Along with Gordon Calleja I'll be guest moderator for this week's discussion of design and compulsion.


I'm interested in a few different aspects of Patrick's chosen theme of design and compulsion, and I'd like to suggest we concentrate a bit on time and the experience of temporality a bit more. Especially in terms of how the temporality of an "exhorbitant desire" instantiated by porn viewing and gambling, but also very ordinary, everyday forms of mediated experience. Here's my question:


why do we take out our phones so often? Popular discourse often refers to "smartphone addictions." So there's one starting point.

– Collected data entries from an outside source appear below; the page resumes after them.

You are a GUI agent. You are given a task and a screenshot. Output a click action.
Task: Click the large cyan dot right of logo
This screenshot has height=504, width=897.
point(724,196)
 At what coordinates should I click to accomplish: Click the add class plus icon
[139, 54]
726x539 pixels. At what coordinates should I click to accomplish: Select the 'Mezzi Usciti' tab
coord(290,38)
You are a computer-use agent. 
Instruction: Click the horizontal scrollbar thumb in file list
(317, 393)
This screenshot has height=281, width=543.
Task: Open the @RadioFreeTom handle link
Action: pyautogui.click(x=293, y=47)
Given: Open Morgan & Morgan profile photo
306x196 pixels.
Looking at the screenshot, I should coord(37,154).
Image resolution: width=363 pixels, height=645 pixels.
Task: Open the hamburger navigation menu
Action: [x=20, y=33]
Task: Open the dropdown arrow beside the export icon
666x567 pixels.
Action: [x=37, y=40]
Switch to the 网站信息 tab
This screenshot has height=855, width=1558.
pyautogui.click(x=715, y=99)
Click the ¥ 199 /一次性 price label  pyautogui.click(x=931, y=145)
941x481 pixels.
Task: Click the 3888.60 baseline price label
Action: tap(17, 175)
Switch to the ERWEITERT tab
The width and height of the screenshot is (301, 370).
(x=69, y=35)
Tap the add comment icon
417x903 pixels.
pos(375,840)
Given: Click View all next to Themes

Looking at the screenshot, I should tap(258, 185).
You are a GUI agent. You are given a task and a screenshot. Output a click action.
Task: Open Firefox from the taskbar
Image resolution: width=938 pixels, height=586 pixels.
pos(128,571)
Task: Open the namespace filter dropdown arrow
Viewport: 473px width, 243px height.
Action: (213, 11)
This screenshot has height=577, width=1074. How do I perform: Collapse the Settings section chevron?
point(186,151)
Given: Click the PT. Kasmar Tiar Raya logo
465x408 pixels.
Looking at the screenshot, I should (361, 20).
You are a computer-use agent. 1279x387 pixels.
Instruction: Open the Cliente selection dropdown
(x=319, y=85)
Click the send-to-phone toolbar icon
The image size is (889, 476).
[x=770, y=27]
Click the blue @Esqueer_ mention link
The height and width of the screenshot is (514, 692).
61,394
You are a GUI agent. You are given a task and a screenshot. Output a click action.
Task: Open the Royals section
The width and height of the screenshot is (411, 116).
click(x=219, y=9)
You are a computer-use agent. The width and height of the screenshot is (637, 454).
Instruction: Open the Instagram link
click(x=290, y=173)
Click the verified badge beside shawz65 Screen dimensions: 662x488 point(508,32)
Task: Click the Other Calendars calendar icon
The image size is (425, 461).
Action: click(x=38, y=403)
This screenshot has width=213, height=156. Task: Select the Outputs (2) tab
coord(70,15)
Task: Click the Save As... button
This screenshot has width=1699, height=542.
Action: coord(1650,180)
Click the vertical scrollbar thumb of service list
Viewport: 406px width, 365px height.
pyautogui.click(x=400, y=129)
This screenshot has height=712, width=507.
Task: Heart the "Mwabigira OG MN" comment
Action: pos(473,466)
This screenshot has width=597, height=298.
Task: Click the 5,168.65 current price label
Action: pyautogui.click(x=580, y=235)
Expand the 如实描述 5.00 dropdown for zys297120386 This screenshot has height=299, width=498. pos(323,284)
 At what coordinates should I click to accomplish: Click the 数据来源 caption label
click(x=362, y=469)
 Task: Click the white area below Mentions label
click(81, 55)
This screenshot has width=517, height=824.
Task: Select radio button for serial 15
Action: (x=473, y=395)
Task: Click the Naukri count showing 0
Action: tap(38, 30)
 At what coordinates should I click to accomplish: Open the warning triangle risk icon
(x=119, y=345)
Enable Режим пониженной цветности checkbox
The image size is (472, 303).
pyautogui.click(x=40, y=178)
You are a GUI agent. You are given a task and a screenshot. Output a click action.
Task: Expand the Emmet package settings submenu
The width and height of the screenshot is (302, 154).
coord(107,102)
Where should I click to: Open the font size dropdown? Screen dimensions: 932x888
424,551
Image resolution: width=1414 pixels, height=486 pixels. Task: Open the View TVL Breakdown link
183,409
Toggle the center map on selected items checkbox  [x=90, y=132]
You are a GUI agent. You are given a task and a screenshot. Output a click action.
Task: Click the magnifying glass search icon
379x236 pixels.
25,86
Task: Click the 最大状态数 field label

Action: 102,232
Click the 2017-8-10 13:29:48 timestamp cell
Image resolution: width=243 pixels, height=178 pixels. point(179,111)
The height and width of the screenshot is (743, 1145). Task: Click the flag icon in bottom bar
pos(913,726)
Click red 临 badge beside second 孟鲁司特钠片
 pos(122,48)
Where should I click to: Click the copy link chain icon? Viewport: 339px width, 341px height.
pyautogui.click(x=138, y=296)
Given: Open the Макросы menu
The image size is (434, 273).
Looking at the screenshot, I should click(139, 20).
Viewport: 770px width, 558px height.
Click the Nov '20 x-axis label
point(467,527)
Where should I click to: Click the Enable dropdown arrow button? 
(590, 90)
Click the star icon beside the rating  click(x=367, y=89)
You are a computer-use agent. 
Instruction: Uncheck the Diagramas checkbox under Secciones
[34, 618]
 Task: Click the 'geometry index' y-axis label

On first blush, checking a phone doesn't seem in line with "exorbitant forms of desire" like porn viewing and gambling, and yet we discuss our smartphone use in the idioms of compulsion and addiction. What are we addicted to exactly? The easy answer (and not an incorrect one, I believe) is "connection." More fundamentally, I want to suggest that checking our phones has to do with a desire to temporalize, to be in time with a host of things: friends, family, events, institutions, geographic areas, countries, bots, stocks, etc. Much here might be said about the vicissitudes of the experience of time in digital media and network cultures. But I want to suggest that there remains much to be said about the desire, the need, the compulsion to feel in time in a way that networks afford and simultaneously render impossible. Like gambling or porn viewing, it's not about perfect co-synchronicity or achievement but rather gleaning something of the lower level libidinal pleasures not entirely siphoned off by network capitalism.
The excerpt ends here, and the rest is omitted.